# Binary logistic regression and accelerated methods

In this problem we will work with accelerated methods applied to the logistic regression problem. A good visual introduction to the topic is available [here](https://mlu-explain.github.io/logistic-regression/). 
    
Logistic regression is a standard model in classification tasks. For simplicity, consider only the case of binary classification. Informally, the problem is formulated as follows: There is a training sample $\{(a_i, b_i)\}_{i=1}^m$, consisting of $m$ vectors $a_i \in \mathbb{R}^n$ (referred to as features) and corresponding numbers $b_i \in \{-1, 1\}$ (referred to as classes or labels). The goal is to construct an algorithm $b(\cdot)$, which for any new feature vector $a$ automatically determines its class $b(a) \in \{-1, 1\}$. 

In the logistic regression model, the class determination is performed based on the sign of the linear combination of the components of the vector $a$ with some fixed coefficients $x \in \mathbb{R}^n$:

$$
b(a) := \text{sign}(\langle a, x \rangle).
$$

The coefficients $x$ are the parameters of the model and are adjusted by solving the following optimization problem:

$$
\tag{LogReg}
\min_{x \in \mathbb{R}^n} \left( \frac{1}{m} \sum_{i=1}^m \ln(1 + \exp(-b_i \langle a_i, x \rangle)) + \frac{\lambda}{2} \|x\|^2 \right),
$$

where $\lambda \geq 0$ is the regularization coefficient (a model parameter). 

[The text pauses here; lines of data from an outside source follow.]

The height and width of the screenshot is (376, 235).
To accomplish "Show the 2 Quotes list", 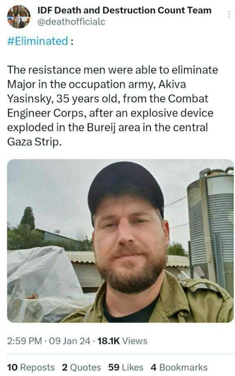I will coord(81,367).
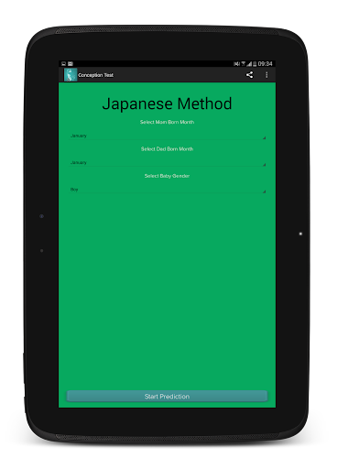Tap the Conception Test app icon
Viewport: 338px width, 469px height.
71,75
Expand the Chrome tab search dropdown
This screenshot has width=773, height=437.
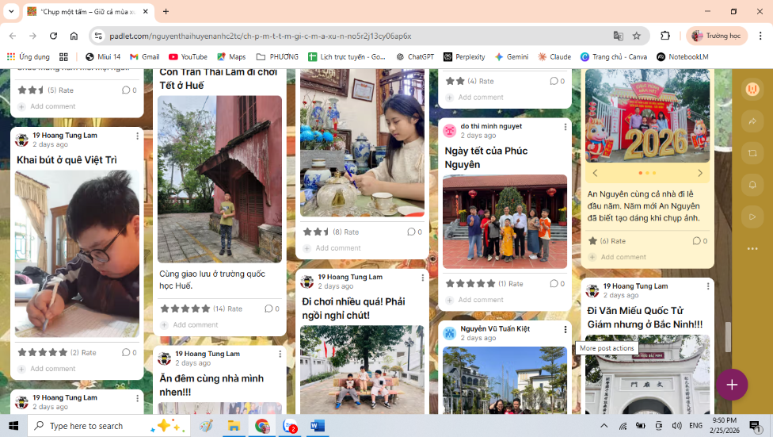[11, 12]
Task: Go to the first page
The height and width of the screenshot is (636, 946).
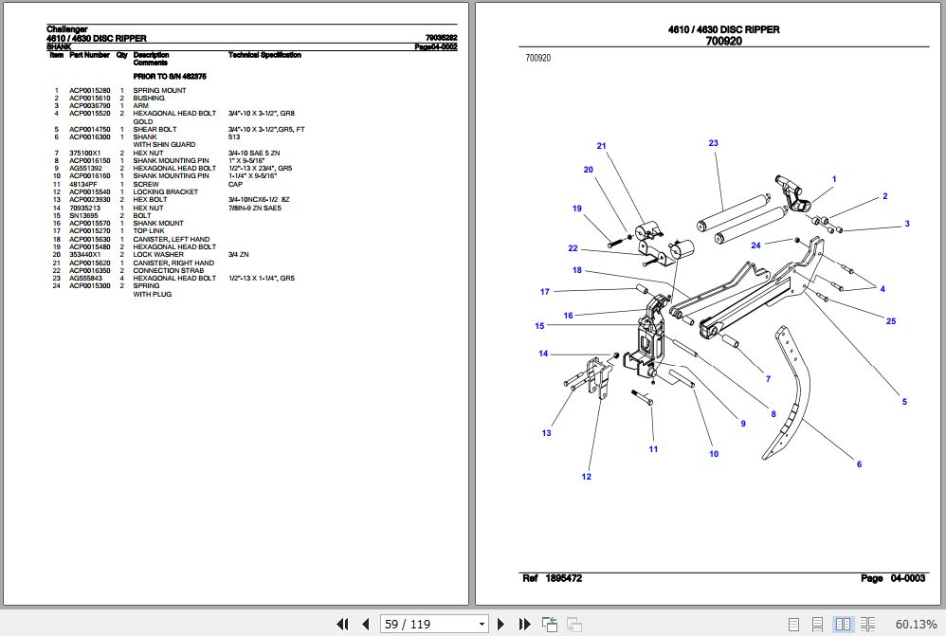Action: point(343,625)
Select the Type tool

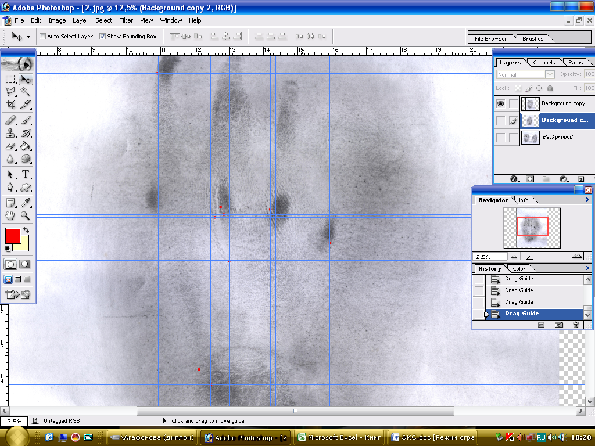[26, 174]
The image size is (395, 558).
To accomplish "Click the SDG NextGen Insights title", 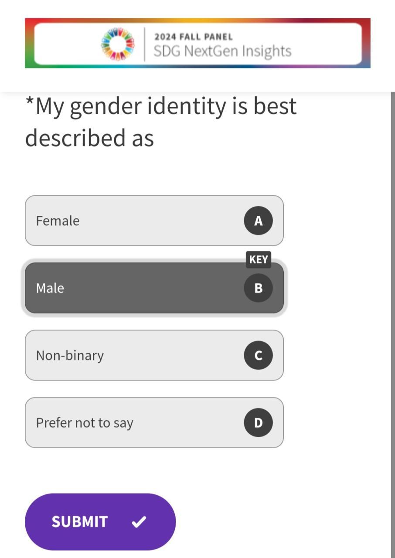I will [222, 51].
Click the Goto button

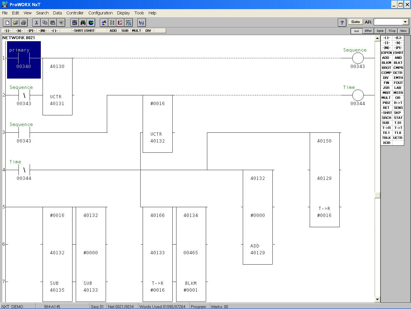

1. Will the LogReg problem be convex for $\lambda = 0$? What is the gradient of the objective function? Will it be strongly convex? What if you will add regularization with $\lambda > 0$?
1. We will work with the real-world data for $A$ and $b$: take the mushroom dataset. Be careful, you will need to predict if the mushroom is poisonous or edible. A poor model can cause death in this exercise. 

In [1]:
import requests
from sklearn.datasets import load_svmlight_file

# URL of the file to download
url = 'https://mipt23.fmin.xyz/files/mushrooms.txt'

# Download the file and save it locally
response = requests.get(url)
dataset = 'mushrooms.txt'

# Ensure the request was successful
if response.status_code == 200:
    with open(dataset, 'wb') as f:
        f.write(response.content)

    # Load the dataset from the downloaded file
    data = load_svmlight_file(dataset)
    A, b = data[0].toarray(), data[1]
    n, d = A.shape

    print("Data loaded successfully.")
    print(f"Number of samples: {n}, Number of features: {d}")
else:
    print(f"Failed to download the file. Status code: {response.status_code}")

Data loaded successfully.
Number of samples: 8124, Number of features: 112


3. Divide the data into two parts: training and test. We will train the model on the $A_{train}$, $b_{train}$ and measure the accuracy of the model on the $A_{test}$, $b_{test}$.

In [2]:
from sklearn.model_selection import train_test_split
# Split the data into training and test sets
A_train, A_test, b_train, b_test = train_test_split(A, b, test_size=0.2, random_state=214)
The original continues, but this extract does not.